**Data provided:**
-----

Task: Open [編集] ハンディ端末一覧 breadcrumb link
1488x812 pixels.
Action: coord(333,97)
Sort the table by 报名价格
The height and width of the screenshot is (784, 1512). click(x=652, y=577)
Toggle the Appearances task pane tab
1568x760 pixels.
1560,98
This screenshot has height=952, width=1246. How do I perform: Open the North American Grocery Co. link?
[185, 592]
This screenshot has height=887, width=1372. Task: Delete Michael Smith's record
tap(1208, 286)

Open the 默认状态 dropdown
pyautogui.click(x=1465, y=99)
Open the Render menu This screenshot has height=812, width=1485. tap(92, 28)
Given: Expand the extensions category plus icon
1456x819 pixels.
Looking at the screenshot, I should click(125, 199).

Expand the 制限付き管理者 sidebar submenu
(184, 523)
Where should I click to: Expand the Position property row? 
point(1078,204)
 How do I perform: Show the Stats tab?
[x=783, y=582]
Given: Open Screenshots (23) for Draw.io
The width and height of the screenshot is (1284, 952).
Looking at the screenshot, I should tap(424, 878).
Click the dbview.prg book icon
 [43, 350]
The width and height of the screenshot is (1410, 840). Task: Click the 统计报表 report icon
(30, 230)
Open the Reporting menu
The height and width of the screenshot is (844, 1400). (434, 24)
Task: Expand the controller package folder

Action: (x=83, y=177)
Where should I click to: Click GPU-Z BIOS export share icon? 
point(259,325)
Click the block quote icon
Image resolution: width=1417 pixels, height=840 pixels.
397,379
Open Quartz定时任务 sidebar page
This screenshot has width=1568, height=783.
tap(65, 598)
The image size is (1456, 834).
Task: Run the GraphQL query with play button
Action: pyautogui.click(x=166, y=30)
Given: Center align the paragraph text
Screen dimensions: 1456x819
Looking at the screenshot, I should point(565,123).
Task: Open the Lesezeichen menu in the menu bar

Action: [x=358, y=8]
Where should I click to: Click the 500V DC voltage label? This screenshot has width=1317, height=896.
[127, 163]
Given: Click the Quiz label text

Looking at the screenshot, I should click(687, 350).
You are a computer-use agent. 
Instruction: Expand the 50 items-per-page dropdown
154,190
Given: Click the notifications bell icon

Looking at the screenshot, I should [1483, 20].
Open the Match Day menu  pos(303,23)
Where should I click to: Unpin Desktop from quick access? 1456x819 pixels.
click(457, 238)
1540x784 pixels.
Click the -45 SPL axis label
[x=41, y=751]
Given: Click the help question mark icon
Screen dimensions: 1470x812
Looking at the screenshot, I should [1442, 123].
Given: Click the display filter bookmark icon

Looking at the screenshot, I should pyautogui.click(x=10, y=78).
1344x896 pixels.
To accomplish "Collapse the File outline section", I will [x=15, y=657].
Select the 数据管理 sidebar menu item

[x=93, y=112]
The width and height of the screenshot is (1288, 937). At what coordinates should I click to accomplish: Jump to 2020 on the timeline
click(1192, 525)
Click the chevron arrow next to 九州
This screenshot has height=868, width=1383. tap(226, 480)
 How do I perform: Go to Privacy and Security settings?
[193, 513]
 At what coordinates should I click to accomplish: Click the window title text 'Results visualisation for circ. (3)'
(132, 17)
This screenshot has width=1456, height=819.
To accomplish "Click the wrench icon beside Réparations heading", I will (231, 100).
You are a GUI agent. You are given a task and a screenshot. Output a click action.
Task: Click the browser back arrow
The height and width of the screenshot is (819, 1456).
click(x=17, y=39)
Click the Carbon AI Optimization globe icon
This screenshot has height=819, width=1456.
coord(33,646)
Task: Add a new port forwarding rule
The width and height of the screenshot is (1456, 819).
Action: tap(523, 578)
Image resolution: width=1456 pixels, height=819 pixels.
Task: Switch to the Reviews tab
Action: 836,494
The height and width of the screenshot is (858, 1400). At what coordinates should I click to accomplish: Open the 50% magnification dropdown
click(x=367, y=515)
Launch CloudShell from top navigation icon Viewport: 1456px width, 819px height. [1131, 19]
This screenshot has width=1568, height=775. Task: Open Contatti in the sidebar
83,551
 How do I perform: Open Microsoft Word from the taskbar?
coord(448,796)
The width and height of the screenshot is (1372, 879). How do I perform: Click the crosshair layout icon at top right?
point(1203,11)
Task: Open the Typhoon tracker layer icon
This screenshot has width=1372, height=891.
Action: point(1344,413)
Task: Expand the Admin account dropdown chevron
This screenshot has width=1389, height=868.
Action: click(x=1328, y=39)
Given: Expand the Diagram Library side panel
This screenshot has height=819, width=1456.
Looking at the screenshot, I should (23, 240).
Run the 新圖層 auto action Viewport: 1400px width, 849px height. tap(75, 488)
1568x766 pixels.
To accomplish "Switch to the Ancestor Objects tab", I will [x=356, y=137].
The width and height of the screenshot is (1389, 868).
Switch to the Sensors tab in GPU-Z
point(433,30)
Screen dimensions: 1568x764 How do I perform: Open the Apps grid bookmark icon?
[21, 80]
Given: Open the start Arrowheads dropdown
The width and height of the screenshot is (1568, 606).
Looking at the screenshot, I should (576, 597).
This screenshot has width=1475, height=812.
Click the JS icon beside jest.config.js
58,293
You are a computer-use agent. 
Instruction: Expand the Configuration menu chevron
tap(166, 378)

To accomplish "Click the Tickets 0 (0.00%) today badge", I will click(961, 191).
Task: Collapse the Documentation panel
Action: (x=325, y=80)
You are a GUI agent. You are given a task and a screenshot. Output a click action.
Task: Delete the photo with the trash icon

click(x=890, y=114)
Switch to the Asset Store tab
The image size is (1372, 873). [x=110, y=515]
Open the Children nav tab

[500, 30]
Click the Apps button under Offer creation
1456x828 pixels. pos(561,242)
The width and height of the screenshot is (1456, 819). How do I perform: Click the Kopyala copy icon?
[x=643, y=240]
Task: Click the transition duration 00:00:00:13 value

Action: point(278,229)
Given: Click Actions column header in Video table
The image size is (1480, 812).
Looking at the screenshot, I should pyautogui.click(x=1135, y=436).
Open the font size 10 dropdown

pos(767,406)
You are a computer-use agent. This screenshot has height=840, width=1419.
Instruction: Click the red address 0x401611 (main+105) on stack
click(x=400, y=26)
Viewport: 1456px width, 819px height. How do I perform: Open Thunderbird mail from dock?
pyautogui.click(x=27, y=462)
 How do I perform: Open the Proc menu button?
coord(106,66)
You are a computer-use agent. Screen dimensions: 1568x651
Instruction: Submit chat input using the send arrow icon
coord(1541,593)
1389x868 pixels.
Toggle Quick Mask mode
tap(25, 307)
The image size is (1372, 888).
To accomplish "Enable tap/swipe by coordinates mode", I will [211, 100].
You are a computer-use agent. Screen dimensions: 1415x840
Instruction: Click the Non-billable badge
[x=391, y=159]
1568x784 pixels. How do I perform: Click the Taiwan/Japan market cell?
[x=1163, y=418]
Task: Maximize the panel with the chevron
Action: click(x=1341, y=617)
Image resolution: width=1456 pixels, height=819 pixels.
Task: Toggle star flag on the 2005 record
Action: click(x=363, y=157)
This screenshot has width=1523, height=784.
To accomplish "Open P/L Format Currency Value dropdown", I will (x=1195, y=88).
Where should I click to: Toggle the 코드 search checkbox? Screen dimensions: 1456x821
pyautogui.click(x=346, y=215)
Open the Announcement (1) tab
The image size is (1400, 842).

-----

**Problem details:** Output the entries exactly. Leave nothing out.

**Response area:**
Task: Open [編集] ハンディ端末一覧 breadcrumb link
1488x812 pixels.
Action: coord(333,97)
Sort the table by 报名价格
The height and width of the screenshot is (784, 1512). click(x=652, y=577)
Toggle the Appearances task pane tab
1568x760 pixels.
1560,98
This screenshot has height=952, width=1246. How do I perform: Open the North American Grocery Co. link?
[185, 592]
This screenshot has height=887, width=1372. Task: Delete Michael Smith's record
tap(1208, 286)

Open the 默认状态 dropdown
pyautogui.click(x=1465, y=99)
Open the Render menu This screenshot has height=812, width=1485. tap(92, 28)
Given: Expand the extensions category plus icon
1456x819 pixels.
Looking at the screenshot, I should click(125, 199).

Expand the 制限付き管理者 sidebar submenu
(184, 523)
Where should I click to: Expand the Position property row? 
point(1078,204)
 How do I perform: Show the Stats tab?
[x=783, y=582]
Given: Open Screenshots (23) for Draw.io
The width and height of the screenshot is (1284, 952).
Looking at the screenshot, I should tap(424, 878).
Click the dbview.prg book icon
 [43, 350]
The width and height of the screenshot is (1410, 840). Task: Click the 统计报表 report icon
(30, 230)
Open the Reporting menu
The height and width of the screenshot is (844, 1400). (434, 24)
Task: Expand the controller package folder

Action: (x=83, y=177)
Where should I click to: Click GPU-Z BIOS export share icon? 
point(259,325)
Click the block quote icon
Image resolution: width=1417 pixels, height=840 pixels.
397,379
Open Quartz定时任务 sidebar page
This screenshot has width=1568, height=783.
tap(65, 598)
The image size is (1456, 834).
Task: Run the GraphQL query with play button
Action: pyautogui.click(x=166, y=30)
Given: Center align the paragraph text
Screen dimensions: 1456x819
Looking at the screenshot, I should point(565,123).
Task: Open the Lesezeichen menu in the menu bar

Action: [x=358, y=8]
Where should I click to: Click the 500V DC voltage label? This screenshot has width=1317, height=896.
[127, 163]
Given: Click the Quiz label text

Looking at the screenshot, I should click(687, 350).
You are a computer-use agent. 
Instruction: Expand the 50 items-per-page dropdown
154,190
Given: Click the notifications bell icon

Looking at the screenshot, I should [1483, 20].
Open the Match Day menu  pos(303,23)
Where should I click to: Unpin Desktop from quick access? 1456x819 pixels.
click(457, 238)
1540x784 pixels.
Click the -45 SPL axis label
[x=41, y=751]
Given: Click the help question mark icon
Screen dimensions: 1470x812
Looking at the screenshot, I should [1442, 123].
Given: Click the display filter bookmark icon

Looking at the screenshot, I should pyautogui.click(x=10, y=78).
1344x896 pixels.
To accomplish "Collapse the File outline section", I will [x=15, y=657].
Select the 数据管理 sidebar menu item

[x=93, y=112]
The width and height of the screenshot is (1288, 937). At what coordinates should I click to accomplish: Jump to 2020 on the timeline
click(1192, 525)
Click the chevron arrow next to 九州
This screenshot has height=868, width=1383. tap(226, 480)
 How do I perform: Go to Privacy and Security settings?
[193, 513]
 At what coordinates should I click to accomplish: Click the window title text 'Results visualisation for circ. (3)'
(132, 17)
This screenshot has width=1456, height=819.
To accomplish "Click the wrench icon beside Réparations heading", I will (231, 100).
You are a GUI agent. You are given a task and a screenshot. Output a click action.
Task: Click the browser back arrow
The height and width of the screenshot is (819, 1456).
click(x=17, y=39)
Click the Carbon AI Optimization globe icon
This screenshot has height=819, width=1456.
coord(33,646)
Task: Add a new port forwarding rule
The width and height of the screenshot is (1456, 819).
Action: tap(523, 578)
Image resolution: width=1456 pixels, height=819 pixels.
Task: Switch to the Reviews tab
Action: 836,494
The height and width of the screenshot is (858, 1400). At what coordinates should I click to accomplish: Open the 50% magnification dropdown
click(x=367, y=515)
Launch CloudShell from top navigation icon Viewport: 1456px width, 819px height. [1131, 19]
This screenshot has width=1568, height=775. Task: Open Contatti in the sidebar
83,551
 How do I perform: Open Microsoft Word from the taskbar?
coord(448,796)
The width and height of the screenshot is (1372, 879). How do I perform: Click the crosshair layout icon at top right?
point(1203,11)
Task: Open the Typhoon tracker layer icon
This screenshot has width=1372, height=891.
Action: point(1344,413)
Task: Expand the Admin account dropdown chevron
This screenshot has width=1389, height=868.
Action: click(x=1328, y=39)
Given: Expand the Diagram Library side panel
This screenshot has height=819, width=1456.
Looking at the screenshot, I should (23, 240).
Run the 新圖層 auto action Viewport: 1400px width, 849px height. tap(75, 488)
1568x766 pixels.
To accomplish "Switch to the Ancestor Objects tab", I will [x=356, y=137].
The width and height of the screenshot is (1389, 868).
Switch to the Sensors tab in GPU-Z
point(433,30)
Screen dimensions: 1568x764 How do I perform: Open the Apps grid bookmark icon?
[21, 80]
Given: Open the start Arrowheads dropdown
The width and height of the screenshot is (1568, 606).
Looking at the screenshot, I should (576, 597).
This screenshot has width=1475, height=812.
Click the JS icon beside jest.config.js
58,293
You are a computer-use agent. 
Instruction: Expand the Configuration menu chevron
tap(166, 378)

To accomplish "Click the Tickets 0 (0.00%) today badge", I will click(961, 191).
Task: Collapse the Documentation panel
Action: (x=325, y=80)
You are a GUI agent. You are given a task and a screenshot. Output a click action.
Task: Delete the photo with the trash icon

click(x=890, y=114)
Switch to the Asset Store tab
The image size is (1372, 873). [x=110, y=515]
Open the Children nav tab

[500, 30]
Click the Apps button under Offer creation
1456x828 pixels. pos(561,242)
The width and height of the screenshot is (1456, 819). How do I perform: Click the Kopyala copy icon?
[x=643, y=240]
Task: Click the transition duration 00:00:00:13 value

Action: point(278,229)
Given: Click Actions column header in Video table
The image size is (1480, 812).
Looking at the screenshot, I should pyautogui.click(x=1135, y=436).
Open the font size 10 dropdown

pos(767,406)
You are a computer-use agent. This screenshot has height=840, width=1419.
Instruction: Click the red address 0x401611 (main+105) on stack
click(x=400, y=26)
Viewport: 1456px width, 819px height. How do I perform: Open Thunderbird mail from dock?
pyautogui.click(x=27, y=462)
 How do I perform: Open the Proc menu button?
coord(106,66)
You are a computer-use agent. Screen dimensions: 1568x651
Instruction: Submit chat input using the send arrow icon
coord(1541,593)
1389x868 pixels.
Toggle Quick Mask mode
tap(25, 307)
The image size is (1372, 888).
To accomplish "Enable tap/swipe by coordinates mode", I will [211, 100].
You are a computer-use agent. Screen dimensions: 1415x840
Instruction: Click the Non-billable badge
[x=391, y=159]
1568x784 pixels. How do I perform: Click the Taiwan/Japan market cell?
[x=1163, y=418]
Task: Maximize the panel with the chevron
Action: click(x=1341, y=617)
Image resolution: width=1456 pixels, height=819 pixels.
Task: Toggle star flag on the 2005 record
Action: click(x=363, y=157)
This screenshot has width=1523, height=784.
To accomplish "Open P/L Format Currency Value dropdown", I will (x=1195, y=88).
Where should I click to: Toggle the 코드 search checkbox? Screen dimensions: 1456x821
pyautogui.click(x=346, y=215)
Open the Announcement (1) tab
The image size is (1400, 842).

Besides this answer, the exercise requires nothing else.